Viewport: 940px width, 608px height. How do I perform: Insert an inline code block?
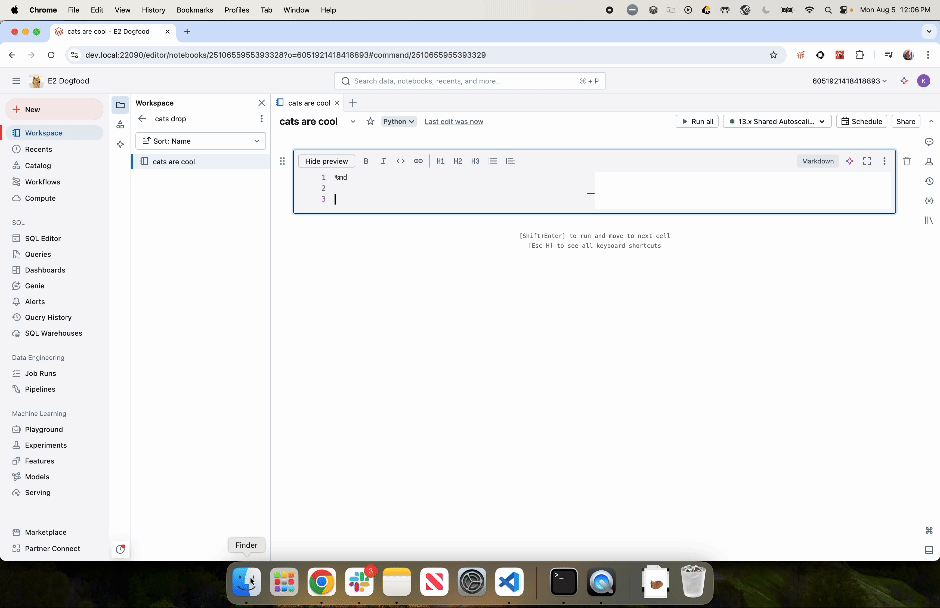point(400,161)

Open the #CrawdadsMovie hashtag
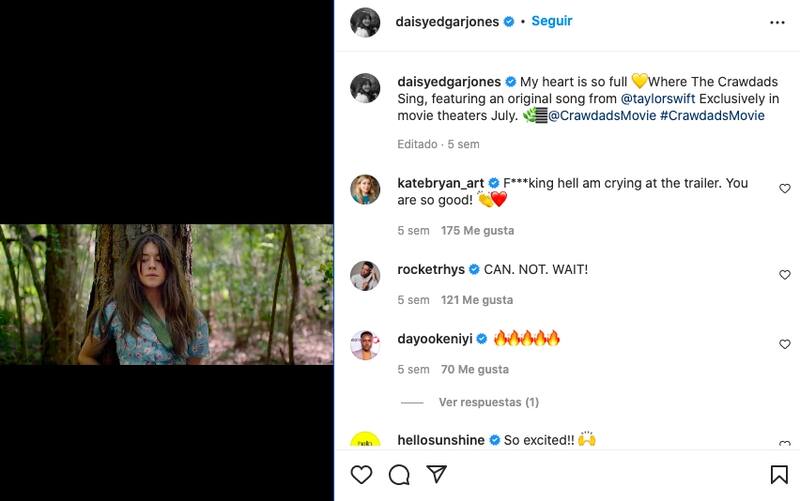[712, 116]
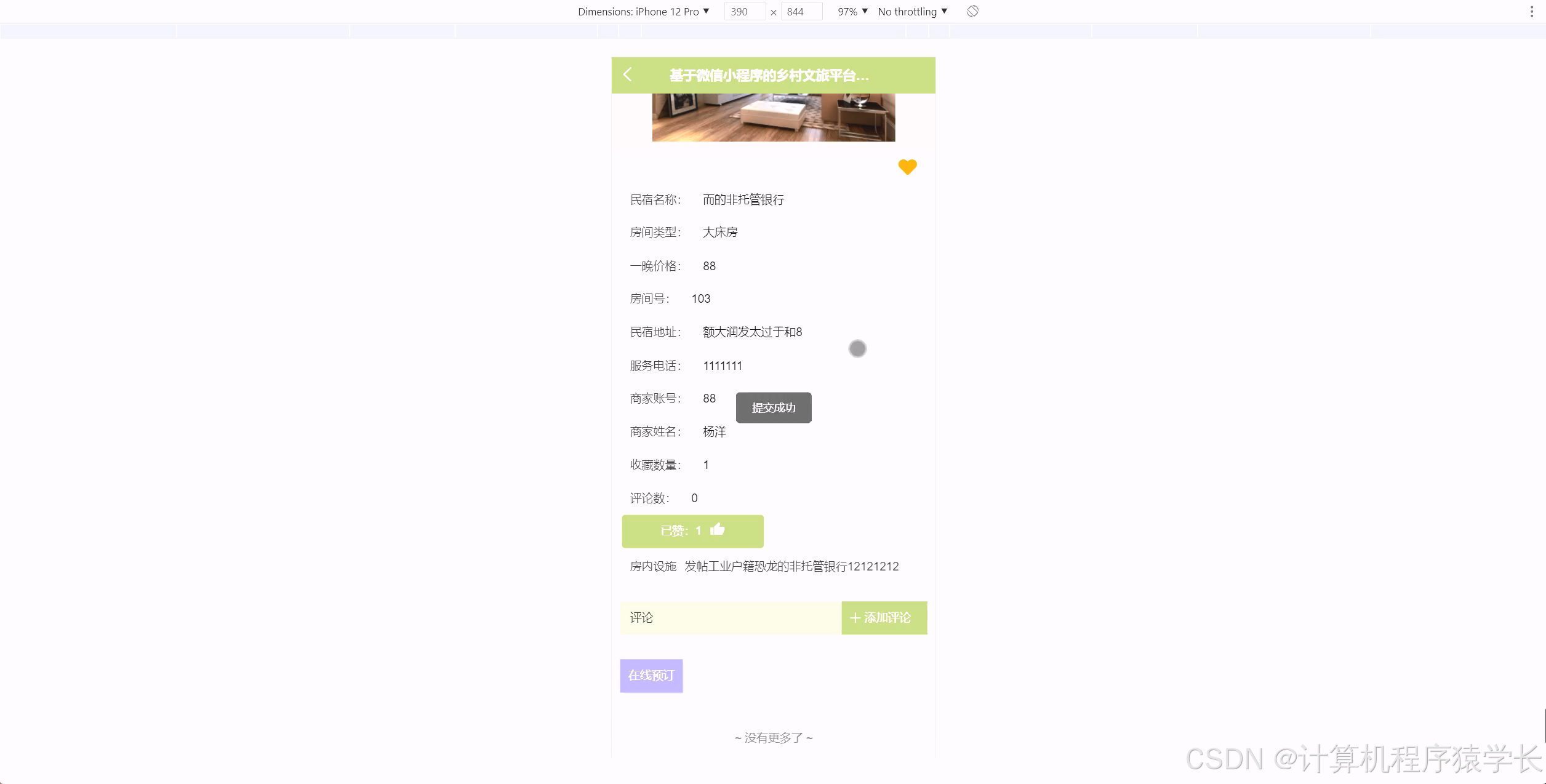Click the gray circular marker near the address
Screen dimensions: 1546x784
click(857, 348)

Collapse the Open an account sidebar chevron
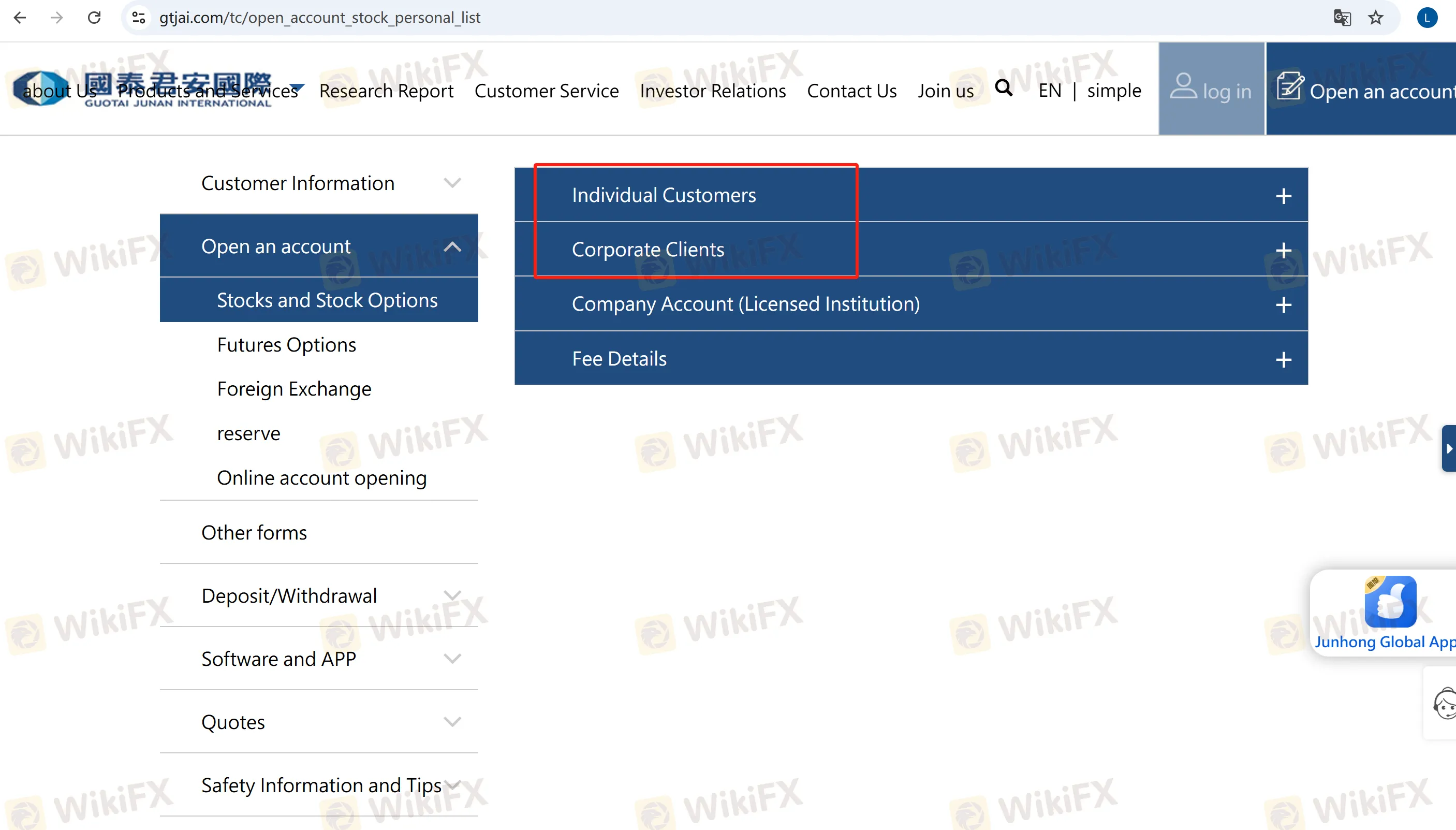pos(452,247)
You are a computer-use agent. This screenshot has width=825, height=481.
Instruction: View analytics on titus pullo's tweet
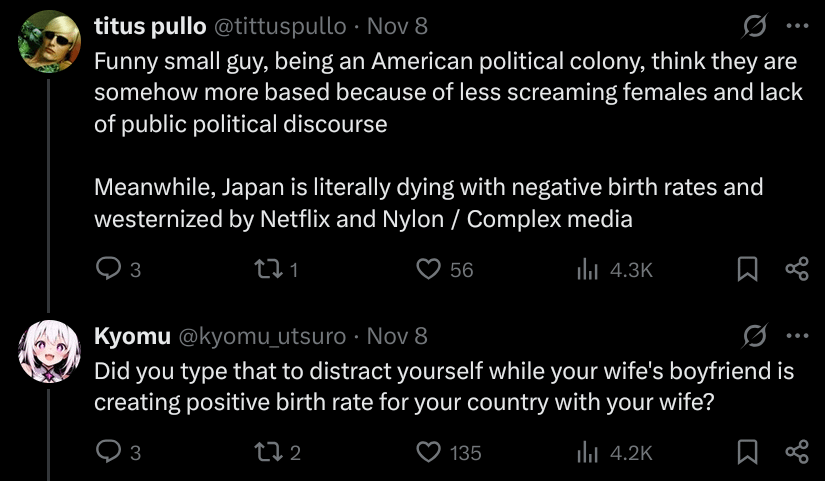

[Task description]:
Write out every line of the records above verbatim, leaving out the pictures.

[Written solution]:
Viewport: 940px width, 608px height. How do I perform: Insert an inline code block?
point(400,161)

Open the #CrawdadsMovie hashtag
[712, 116]
Click the gray circular marker near the address
Screen dimensions: 1546x784
click(857, 348)

Collapse the Open an account sidebar chevron
pos(452,247)
You are a computer-use agent. This screenshot has width=825, height=481.
Instruction: View analytics on titus pullo's tweet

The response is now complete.